A long line formed to get in the door, and I started a conversation with Robin Olson and her 18-year-old daughter, Emily. Robin had long hair and bangs that brushed against the frame of her glasses. The Olsons lived in Powell Butte, a town of less than 2,000 people in central Oregon, not far from where I grew up. “This is the West,” she told me. “This is the real West. If only everyone could see it.”

“Why are you here?” I asked.

“To support the ranchers and farmers who feel like the people they are feeding are trying to destroy them. The people in the cities and suburbs just don’t get it.”

Emily was a member of the Central Oregon Patriots (COP), a conservative grass-roots organization that rose out of the Tea Party. Its members intended to push back against environmental regulations that they believed hindered economic growth. They wanted the local community to make the decisions, not the federal government. “We are not a militia,” Emily said, “but everyone calls us a militia. I’m probably the only person under 60 in the group, and I’ve been called a terrorist. Can you believe it?”

The building was about the size of a gymnasium, and inside an American flag that looked big enough to be a parachute hung behind a small stage equipped with a podium and a projector screen. In exhibit booths, people bought copies of books on patriot ideology, including an end-times novel by LaVoy Finicum and a biography of the rancher Cliven Bundy, Ammon’s father, by Shawna Cox, another Malheur occupier. “The rural people don’t have power to stand up against this mighty army that’s coming up against them,” Cox told me.

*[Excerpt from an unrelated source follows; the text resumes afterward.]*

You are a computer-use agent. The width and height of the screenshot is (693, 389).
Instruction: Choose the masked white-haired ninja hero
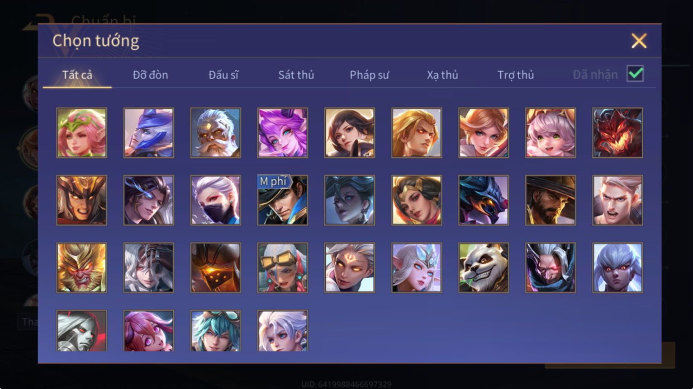pyautogui.click(x=216, y=200)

The Finicum family sat on one side of the stage and the Bundys on the other. Three members of the Bundy family — Cliven, Ammon and his brother Ryan — were at the Nevada Southern Detention Facility in Pahrump. After the Malheur occupation, 26 of the occupiers were charged with federal conspiracy. The Bundy brothers and five others were acquitted in October 2016, but the Bundys and their father were in detention for their role in a 2014 standoff with the Bureau of Land Management at the Bundy ranch. Each faced more than a dozen charges for stopping a federally mandated impoundment of Cliven’s cattle as payment for fines and fees, including conspiracy, assaulting and threatening federal officers and obstruction of justice. Ammon’s mother, Carol, was in attendance at the meeting, as was his wife, Lisa, who had told me she didn’t know that Ammon intended to occupy the refuge until she saw a livestream on YouTube. In the video, her husband stood on the back of a truck bed and told a crowd about his plans. Lisa got Ammon on the phone. “He was like, ‘Just trust me, honey, I wouldn’t have done anything that God didn’t tell me to do.’ ”

About 650 people showed up at the meeting that afternoon, and tens of thousands of viewers watched on Facebook Live. The building was dimly lit, and cold air blew through door. The evening’s M.C. was Trent Loos, a sixth-generation farmer from central Nebraska, best known among patriots for hosting “Loos Tales Podcasts” and “Rural Route Radio,” shows about rural America. Loos wore a red neckerchief and a leather vest over a button-down shirt tucked into jeans that fit snugly over riding boots. He spoke in the quick, clipped manner of an auctioneer.

These patriots were right-wing populists who felt they were losing power. Many in the crowd expressed excitement about President Donald Trump and advocated for the transfer of federal lands to local control. They blamed environmentalists for the decline of rural culture and talked about the Endangered Species Act as a government conspiracy meant to drive ranchers off the land.